The sandbox, which opened for applications in November 2025, is designed to allow prospective UK stablecoin issuers to pilot pound or other fiat-backed tokens and related payment use cases in a controlled environment. The FCA stated that testing will focus on stablecoin issuance and a range of use cases including payments, wholesale settlement, and crypto trading. The findings are intended to directly inform the UK's final stablecoin rules, expected later in 2026.
Matthew Long, director of payments and digital assets at the FCA, emphasized that the regulator's involvement aims to ensure stablecoins "can be trusted for payments, settlement and trading," benefiting consumers and financial transactions while supporting the government's National Payments Vision. All participating companies will need to be authorized under the new permanent stablecoin regime once it goes live in October 2027.
However, the FCA's plans have faced criticism from industry leaders.
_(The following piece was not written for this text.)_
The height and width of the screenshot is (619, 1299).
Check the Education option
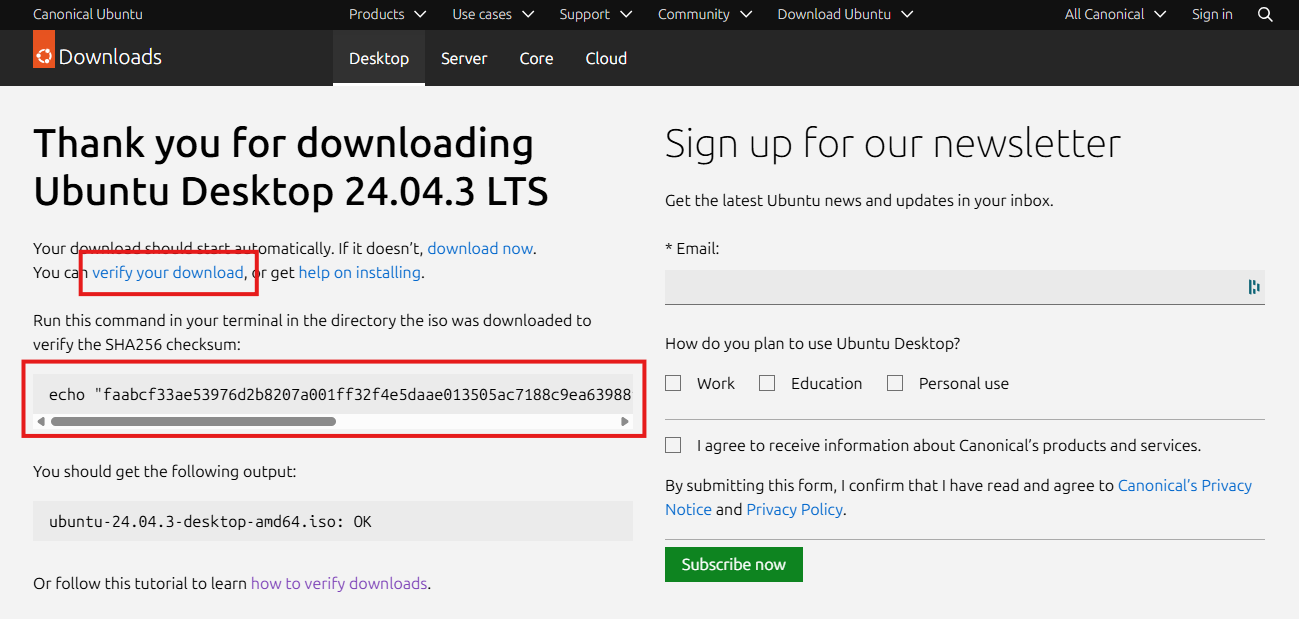pos(767,383)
Coinbase CEO Brian Armstrong, in a social media post, warned that proposals from the Bank of England to cap individual and business stablecoin holdings could act as an "innovation blocker." He urged UK residents to support a pro-innovation strategy, highlighting a petition by Stand With Crypto UK that has garnered over 80,000 signatures.
The initiative is part of the UK's broader regulatory timeline, following the Financial Services and Markets Act 2023, and positions the country within a competitive global landscape that includes the EU's MiCA framework.